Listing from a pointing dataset
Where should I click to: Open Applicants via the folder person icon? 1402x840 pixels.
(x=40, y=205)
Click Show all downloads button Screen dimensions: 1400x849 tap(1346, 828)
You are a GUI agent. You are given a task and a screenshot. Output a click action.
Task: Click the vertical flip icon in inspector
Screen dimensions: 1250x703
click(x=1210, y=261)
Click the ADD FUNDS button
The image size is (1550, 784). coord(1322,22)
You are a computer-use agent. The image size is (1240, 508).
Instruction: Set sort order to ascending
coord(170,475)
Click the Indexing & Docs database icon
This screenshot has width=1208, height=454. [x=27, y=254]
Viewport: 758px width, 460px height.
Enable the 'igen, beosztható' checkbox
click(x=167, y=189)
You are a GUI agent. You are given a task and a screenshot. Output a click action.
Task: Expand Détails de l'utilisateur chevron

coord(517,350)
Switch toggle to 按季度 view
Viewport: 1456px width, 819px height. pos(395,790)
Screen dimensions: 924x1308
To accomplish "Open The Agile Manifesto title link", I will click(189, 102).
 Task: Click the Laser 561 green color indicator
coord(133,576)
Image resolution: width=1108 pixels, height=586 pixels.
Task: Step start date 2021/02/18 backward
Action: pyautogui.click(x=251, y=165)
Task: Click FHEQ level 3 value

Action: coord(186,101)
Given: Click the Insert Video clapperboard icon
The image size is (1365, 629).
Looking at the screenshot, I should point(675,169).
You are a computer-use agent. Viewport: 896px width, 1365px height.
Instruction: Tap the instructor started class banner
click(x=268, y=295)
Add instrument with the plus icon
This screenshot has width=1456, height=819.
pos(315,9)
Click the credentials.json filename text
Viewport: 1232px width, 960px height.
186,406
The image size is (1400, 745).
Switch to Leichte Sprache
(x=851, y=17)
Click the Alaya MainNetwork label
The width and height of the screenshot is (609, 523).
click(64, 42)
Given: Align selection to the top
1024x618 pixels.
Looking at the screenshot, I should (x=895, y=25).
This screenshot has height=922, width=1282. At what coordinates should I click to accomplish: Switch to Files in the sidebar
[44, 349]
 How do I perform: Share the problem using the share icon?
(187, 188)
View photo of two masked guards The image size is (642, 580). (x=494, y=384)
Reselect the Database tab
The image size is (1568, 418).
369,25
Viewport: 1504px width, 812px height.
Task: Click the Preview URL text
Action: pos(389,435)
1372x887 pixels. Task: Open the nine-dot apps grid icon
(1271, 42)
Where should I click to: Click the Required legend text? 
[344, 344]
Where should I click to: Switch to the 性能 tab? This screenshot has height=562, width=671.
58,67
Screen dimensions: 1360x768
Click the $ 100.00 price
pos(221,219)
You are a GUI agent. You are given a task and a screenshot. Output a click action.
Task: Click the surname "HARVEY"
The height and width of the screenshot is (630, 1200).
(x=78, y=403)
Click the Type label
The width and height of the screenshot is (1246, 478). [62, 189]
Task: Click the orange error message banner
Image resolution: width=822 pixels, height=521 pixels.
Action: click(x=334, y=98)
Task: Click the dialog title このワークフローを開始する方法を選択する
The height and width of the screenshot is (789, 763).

INSTRUCTION | Collect every line of the listing above that contains the string "button", copying each line in full.

PROBLEM SOLUTION |
Click Show all downloads button Screen dimensions: 1400x849 tap(1346, 828)
Click the ADD FUNDS button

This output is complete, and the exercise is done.